======== INPUT FOR THIS TASK ========

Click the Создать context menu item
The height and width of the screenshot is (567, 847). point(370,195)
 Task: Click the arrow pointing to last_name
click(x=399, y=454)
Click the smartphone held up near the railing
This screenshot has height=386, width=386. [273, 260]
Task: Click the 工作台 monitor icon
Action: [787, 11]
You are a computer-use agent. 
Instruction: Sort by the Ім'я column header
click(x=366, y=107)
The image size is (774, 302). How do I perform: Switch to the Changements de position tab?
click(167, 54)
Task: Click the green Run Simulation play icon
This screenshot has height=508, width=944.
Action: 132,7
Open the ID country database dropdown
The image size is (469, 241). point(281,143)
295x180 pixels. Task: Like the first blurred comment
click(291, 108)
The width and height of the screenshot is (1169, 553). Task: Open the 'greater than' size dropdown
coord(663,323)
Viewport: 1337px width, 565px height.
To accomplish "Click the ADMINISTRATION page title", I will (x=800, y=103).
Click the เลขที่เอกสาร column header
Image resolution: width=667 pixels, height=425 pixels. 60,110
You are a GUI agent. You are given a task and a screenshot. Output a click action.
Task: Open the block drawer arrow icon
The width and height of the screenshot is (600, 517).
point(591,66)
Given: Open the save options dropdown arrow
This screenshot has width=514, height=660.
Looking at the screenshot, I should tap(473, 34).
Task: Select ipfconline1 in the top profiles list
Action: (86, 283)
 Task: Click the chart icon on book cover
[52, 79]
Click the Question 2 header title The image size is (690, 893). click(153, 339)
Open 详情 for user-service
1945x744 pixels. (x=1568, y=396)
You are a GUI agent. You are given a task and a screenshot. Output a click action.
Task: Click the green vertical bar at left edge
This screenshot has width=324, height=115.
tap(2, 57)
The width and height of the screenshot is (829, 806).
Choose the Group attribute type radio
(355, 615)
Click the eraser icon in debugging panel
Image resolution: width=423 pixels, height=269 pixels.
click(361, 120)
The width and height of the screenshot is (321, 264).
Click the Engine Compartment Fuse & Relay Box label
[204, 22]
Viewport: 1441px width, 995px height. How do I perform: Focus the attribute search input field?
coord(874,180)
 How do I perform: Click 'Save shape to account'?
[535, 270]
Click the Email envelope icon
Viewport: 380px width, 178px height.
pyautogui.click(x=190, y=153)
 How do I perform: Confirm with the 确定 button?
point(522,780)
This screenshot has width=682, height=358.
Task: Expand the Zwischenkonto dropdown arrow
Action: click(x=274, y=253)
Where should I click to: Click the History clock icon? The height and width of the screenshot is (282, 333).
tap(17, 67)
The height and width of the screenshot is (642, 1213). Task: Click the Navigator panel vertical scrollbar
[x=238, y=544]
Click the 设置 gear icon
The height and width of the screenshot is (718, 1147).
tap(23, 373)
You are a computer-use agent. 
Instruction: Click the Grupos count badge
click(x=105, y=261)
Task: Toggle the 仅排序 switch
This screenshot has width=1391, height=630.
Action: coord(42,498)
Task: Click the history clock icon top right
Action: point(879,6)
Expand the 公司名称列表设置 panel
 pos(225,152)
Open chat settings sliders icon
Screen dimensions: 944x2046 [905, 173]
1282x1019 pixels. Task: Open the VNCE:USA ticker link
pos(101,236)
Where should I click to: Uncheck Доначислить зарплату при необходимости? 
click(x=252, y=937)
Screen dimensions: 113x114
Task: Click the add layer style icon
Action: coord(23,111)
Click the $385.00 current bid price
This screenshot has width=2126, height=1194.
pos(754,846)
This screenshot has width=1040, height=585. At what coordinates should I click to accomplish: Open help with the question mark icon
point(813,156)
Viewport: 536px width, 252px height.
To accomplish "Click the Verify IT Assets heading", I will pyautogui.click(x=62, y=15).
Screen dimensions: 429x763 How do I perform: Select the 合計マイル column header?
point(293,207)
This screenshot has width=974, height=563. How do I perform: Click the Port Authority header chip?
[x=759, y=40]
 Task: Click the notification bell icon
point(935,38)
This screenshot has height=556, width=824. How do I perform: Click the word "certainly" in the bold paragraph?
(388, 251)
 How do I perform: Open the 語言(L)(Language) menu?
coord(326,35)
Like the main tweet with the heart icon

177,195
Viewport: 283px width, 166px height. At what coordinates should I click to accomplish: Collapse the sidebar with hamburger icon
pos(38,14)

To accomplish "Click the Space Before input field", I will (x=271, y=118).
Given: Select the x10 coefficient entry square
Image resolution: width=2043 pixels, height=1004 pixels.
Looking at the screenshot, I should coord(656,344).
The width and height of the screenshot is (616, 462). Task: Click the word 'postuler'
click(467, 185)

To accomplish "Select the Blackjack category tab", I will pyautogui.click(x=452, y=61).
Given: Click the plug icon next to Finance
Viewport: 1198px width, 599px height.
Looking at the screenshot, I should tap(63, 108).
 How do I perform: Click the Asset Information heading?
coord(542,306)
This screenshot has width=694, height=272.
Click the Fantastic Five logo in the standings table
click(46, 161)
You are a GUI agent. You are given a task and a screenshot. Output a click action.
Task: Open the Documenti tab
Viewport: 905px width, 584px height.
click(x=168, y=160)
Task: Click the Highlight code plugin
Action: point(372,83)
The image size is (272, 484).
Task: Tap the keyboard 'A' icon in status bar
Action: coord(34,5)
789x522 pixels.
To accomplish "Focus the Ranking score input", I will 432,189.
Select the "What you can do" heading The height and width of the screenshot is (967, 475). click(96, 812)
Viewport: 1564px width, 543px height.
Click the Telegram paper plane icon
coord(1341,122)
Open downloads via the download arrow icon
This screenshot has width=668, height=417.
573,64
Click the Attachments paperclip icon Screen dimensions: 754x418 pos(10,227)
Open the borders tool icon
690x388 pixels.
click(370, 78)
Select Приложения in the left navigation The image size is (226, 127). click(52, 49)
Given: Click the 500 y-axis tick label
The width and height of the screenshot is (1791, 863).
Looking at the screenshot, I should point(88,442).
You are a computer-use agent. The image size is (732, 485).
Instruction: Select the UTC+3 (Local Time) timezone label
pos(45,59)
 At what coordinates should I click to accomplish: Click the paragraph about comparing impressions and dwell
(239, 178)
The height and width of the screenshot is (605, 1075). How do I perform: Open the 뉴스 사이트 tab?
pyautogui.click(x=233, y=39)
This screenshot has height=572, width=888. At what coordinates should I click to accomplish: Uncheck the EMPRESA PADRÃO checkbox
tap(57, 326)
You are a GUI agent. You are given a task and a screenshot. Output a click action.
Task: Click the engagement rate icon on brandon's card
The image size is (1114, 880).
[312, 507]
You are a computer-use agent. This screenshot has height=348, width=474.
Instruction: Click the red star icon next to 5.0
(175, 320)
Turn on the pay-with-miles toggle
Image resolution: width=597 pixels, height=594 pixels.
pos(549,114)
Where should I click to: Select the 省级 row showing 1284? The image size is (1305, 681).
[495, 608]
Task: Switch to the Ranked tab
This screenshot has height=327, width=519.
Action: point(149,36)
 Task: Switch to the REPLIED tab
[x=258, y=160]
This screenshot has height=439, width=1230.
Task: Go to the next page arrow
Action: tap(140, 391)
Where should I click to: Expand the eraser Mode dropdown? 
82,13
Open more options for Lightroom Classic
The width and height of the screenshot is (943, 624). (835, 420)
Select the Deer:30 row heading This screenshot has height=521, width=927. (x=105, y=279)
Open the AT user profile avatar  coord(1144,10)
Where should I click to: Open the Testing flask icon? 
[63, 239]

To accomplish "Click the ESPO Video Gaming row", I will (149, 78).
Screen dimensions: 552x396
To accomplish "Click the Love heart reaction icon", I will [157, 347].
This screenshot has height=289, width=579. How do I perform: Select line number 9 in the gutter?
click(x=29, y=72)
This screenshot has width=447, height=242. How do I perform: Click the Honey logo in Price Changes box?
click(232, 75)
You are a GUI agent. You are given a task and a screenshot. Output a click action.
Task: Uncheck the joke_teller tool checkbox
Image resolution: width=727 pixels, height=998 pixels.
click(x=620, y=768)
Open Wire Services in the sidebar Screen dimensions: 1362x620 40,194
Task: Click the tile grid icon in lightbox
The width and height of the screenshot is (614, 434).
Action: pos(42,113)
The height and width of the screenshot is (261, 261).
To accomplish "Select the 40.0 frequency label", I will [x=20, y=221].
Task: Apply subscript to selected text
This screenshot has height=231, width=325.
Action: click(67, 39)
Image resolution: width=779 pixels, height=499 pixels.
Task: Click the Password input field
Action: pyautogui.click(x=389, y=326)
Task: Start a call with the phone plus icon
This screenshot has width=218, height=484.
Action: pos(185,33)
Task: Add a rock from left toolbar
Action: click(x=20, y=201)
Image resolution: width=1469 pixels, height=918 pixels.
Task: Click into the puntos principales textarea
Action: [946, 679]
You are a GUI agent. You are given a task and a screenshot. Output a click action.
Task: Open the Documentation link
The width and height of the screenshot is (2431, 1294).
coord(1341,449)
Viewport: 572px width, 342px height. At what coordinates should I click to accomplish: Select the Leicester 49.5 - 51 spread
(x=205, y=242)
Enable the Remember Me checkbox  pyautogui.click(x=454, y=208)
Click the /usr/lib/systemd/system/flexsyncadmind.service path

========

Turn the stretch of records from the line containing "Open the ID country database dropdown" through the line containing "coord(874,180)" into a numbered list, leaving out any blank lines.

▸ **SOLVED EXERCISE**:
1. Open the ID country database dropdown
2. The image size is (469, 241). point(281,143)
3. 295x180 pixels. Task: Like the first blurred comment
4. click(291, 108)
5. The width and height of the screenshot is (1169, 553). Task: Open the 'greater than' size dropdown
6. coord(663,323)
7. Viewport: 1337px width, 565px height.
8. To accomplish "Click the ADMINISTRATION page title", I will (x=800, y=103).
9. Click the เลขที่เอกสาร column header
10. Image resolution: width=667 pixels, height=425 pixels. 60,110
11. You are a GUI agent. You are given a task and a screenshot. Output a click action.
12. Task: Open the block drawer arrow icon
13. The width and height of the screenshot is (600, 517).
14. point(591,66)
15. Given: Open the save options dropdown arrow
16. This screenshot has width=514, height=660.
17. Looking at the screenshot, I should tap(473, 34).
18. Task: Select ipfconline1 in the top profiles list
19. Action: (86, 283)
20.  Task: Click the chart icon on book cover
21. [52, 79]
22. Click the Question 2 header title The image size is (690, 893). click(153, 339)
23. Open 详情 for user-service
24. 1945x744 pixels. (x=1568, y=396)
25. You are a GUI agent. You are given a task and a screenshot. Output a click action.
26. Task: Click the green vertical bar at left edge
27. This screenshot has width=324, height=115.
28. tap(2, 57)
29. The width and height of the screenshot is (829, 806).
30. Choose the Group attribute type radio
31. (355, 615)
32. Click the eraser icon in debugging panel
33. Image resolution: width=423 pixels, height=269 pixels.
34. click(361, 120)
35. The width and height of the screenshot is (321, 264).
36. Click the Engine Compartment Fuse & Relay Box label
37. [204, 22]
38. Viewport: 1441px width, 995px height. How do I perform: Focus the attribute search input field?
39. coord(874,180)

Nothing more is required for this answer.